◆ **Work to complete**: Set down only what runs from the line containing "Instruction: Click the Source plug icon" through the last line of the data, exactly as it reads.

◆ **Exercise input**:
-------
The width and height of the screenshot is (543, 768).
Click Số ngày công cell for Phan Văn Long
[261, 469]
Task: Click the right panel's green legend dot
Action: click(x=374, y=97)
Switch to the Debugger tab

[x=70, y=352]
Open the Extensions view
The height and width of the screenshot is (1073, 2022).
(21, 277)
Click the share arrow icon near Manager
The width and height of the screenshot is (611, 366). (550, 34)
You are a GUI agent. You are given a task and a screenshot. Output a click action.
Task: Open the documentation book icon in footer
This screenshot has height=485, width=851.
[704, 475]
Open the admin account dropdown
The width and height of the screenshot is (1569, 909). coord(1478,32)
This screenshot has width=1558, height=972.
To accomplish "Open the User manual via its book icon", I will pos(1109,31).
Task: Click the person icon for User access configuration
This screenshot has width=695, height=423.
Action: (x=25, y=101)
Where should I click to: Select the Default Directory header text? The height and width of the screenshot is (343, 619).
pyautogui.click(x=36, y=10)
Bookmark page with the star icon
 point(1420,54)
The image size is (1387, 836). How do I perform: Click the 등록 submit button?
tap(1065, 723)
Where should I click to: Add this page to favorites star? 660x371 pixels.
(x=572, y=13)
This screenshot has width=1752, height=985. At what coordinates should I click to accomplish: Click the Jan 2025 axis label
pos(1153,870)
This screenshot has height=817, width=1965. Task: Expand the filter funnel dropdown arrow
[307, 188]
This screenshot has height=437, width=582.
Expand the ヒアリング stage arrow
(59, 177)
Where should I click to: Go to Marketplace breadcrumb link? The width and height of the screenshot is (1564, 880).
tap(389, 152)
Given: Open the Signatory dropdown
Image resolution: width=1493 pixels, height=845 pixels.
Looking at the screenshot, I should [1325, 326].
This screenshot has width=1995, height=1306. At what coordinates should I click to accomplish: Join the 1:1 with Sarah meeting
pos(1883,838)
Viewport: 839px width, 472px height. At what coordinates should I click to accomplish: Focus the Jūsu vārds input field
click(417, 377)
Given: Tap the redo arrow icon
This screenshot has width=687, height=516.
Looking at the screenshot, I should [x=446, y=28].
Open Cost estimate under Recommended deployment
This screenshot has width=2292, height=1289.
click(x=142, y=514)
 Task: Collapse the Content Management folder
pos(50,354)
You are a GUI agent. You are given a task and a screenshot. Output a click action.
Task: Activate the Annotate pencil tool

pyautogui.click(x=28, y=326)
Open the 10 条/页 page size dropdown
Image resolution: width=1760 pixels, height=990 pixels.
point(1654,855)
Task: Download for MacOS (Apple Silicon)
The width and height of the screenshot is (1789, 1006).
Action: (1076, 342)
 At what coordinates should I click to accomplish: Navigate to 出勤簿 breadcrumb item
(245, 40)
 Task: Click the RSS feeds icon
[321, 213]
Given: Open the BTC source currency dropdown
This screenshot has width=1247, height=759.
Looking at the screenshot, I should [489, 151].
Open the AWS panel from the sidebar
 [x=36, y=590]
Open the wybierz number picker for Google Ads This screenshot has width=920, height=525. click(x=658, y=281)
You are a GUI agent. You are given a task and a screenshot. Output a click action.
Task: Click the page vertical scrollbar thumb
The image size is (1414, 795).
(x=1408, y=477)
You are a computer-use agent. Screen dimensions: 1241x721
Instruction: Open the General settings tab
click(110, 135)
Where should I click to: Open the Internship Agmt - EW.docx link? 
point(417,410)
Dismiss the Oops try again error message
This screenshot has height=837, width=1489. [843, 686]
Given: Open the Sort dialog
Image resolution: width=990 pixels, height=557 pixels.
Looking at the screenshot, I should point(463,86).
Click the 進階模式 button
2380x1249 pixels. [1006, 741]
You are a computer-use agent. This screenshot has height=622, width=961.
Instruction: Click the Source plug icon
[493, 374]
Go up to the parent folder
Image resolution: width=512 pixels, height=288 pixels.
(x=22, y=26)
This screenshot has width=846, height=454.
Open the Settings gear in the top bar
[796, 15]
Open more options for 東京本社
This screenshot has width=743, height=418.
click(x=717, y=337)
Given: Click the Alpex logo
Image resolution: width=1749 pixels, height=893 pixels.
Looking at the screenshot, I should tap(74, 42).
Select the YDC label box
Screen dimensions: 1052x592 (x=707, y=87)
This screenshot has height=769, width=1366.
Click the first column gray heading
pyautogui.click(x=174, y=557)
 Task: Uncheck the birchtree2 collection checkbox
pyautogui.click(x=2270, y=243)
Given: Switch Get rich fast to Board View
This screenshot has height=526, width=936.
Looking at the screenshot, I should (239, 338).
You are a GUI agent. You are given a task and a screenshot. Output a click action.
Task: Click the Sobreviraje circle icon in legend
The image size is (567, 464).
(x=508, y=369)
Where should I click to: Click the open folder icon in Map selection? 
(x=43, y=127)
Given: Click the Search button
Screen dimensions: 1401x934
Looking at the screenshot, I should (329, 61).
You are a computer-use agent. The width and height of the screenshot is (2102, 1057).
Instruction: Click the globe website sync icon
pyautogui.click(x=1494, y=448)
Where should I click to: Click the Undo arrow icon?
-------
◆ **Response to the task**:
Instruction: Click the Source plug icon
[493, 374]
Go up to the parent folder
Image resolution: width=512 pixels, height=288 pixels.
(x=22, y=26)
This screenshot has width=846, height=454.
Open the Settings gear in the top bar
[796, 15]
Open more options for 東京本社
This screenshot has width=743, height=418.
click(x=717, y=337)
Given: Click the Alpex logo
Image resolution: width=1749 pixels, height=893 pixels.
Looking at the screenshot, I should tap(74, 42).
Select the YDC label box
Screen dimensions: 1052x592 (x=707, y=87)
This screenshot has height=769, width=1366.
Click the first column gray heading
pyautogui.click(x=174, y=557)
 Task: Uncheck the birchtree2 collection checkbox
pyautogui.click(x=2270, y=243)
Given: Switch Get rich fast to Board View
This screenshot has height=526, width=936.
Looking at the screenshot, I should (239, 338).
You are a GUI agent. You are given a task and a screenshot. Output a click action.
Task: Click the Sobreviraje circle icon in legend
The image size is (567, 464).
(x=508, y=369)
Where should I click to: Click the open folder icon in Map selection? 
(x=43, y=127)
Given: Click the Search button
Screen dimensions: 1401x934
Looking at the screenshot, I should (329, 61).
You are a computer-use agent. The width and height of the screenshot is (2102, 1057).
Instruction: Click the globe website sync icon
pyautogui.click(x=1494, y=448)
Where should I click to: Click the Undo arrow icon?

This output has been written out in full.